An on-chip photonic deep neural network for image classification

• Published in: Nature (London) Vol. 606; no. 7914; pp. 501 - 506
• Main Authors: Ashtiani, Farshid, Geers, Alexander J., Aflatouni, Firooz
• Format: Journal Article
• Language: English
• Published: London Nature Publishing Group UK 16.06.2022; Nature Publishing Group
• Subjects: 639/166/987; 639/624; 639/624/399/1099; Access time; Analog to digital conversion; Artificial neural networks; Classification; Computation; Computer vision; Deep learning; Energy efficiency; Handwriting; Humanities and Social Sciences; Image classification; Integrated circuits; Light; Machine learning; multidisciplinary; Neural networks; Neurons; Optical communication; Optics; Photonics; Science; Science (multidisciplinary)
• ISSN: 0028-0836; 1476-4687
• DOI: 10.1038/s41586-022-04714-0

Deep neural networks with applications from computer vision to medical diagnosis 1 – 5 are commonly implemented using clock-based processors 6 – 14 , in which computation speed is mainly limited by the clock frequency and the memory access time.
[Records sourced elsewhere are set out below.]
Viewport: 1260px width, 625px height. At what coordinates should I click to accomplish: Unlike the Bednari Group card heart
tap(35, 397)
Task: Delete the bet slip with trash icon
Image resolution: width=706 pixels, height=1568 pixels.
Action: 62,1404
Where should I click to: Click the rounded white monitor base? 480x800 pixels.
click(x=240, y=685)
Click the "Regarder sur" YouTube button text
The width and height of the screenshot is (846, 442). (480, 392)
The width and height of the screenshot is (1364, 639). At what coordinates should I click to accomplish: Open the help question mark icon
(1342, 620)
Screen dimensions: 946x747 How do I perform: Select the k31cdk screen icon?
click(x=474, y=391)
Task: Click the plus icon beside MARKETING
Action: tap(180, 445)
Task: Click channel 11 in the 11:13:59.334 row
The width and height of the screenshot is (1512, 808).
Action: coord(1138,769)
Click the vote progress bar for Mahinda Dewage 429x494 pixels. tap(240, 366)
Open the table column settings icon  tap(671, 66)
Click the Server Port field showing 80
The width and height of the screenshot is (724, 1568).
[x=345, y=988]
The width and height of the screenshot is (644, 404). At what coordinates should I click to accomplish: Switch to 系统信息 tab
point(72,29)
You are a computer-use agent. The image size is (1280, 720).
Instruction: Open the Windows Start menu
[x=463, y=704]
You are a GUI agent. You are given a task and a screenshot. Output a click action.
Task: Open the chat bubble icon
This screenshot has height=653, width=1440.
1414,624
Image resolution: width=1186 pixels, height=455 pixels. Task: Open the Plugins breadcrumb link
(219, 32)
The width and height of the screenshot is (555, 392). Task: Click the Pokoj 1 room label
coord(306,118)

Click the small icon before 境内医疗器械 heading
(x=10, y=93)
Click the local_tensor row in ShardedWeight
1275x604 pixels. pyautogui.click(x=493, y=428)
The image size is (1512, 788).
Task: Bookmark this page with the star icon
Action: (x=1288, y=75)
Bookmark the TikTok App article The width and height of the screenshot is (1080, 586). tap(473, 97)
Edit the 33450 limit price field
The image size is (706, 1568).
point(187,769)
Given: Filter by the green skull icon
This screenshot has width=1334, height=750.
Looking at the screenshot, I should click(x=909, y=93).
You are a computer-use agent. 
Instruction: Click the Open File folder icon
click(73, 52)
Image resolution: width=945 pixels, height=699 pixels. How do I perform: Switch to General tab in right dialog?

In the optical domain, despite advances in photonic computation 15 – 17 , the lack of scalable on-chip optical non-linearity and the loss of photonic devices limit the scalability of optical deep networks. Here we report an integrated end-to-end photonic deep neural network (PDNN) that performs sub-nanosecond image classification through direct processing of the optical waves impinging on the on-chip pixel array as they propagate through layers of neurons. In each neuron, linear computation is performed optically and the non-linear activation function is realized opto-electronically, allowing a classification time of under 570 ps, which is comparable with a single clock cycle of state-of-the-art digital platforms. A uniformly distributed supply light provides the same per-neuron optical output range, allowing scalability to large-scale PDNNs. Two-class and four-class classification of handwritten letters with accuracies higher than 93.8% and 89.8%, respectively, is demonstrated. Direct, clock-less processing of optical data eliminates analogue-to-digital conversion and the requirement for a large memory module, allowing faster and more energy efficient neural networks for the next generations of deep learning systems. Using a three-layer opto-electronic neural network, direct, clock-less sub-nanosecond image classification on a silicon photonics chip is demonstrated, achieving a classification time comparable with a single clock cycle of state-of-the-art digital implementations.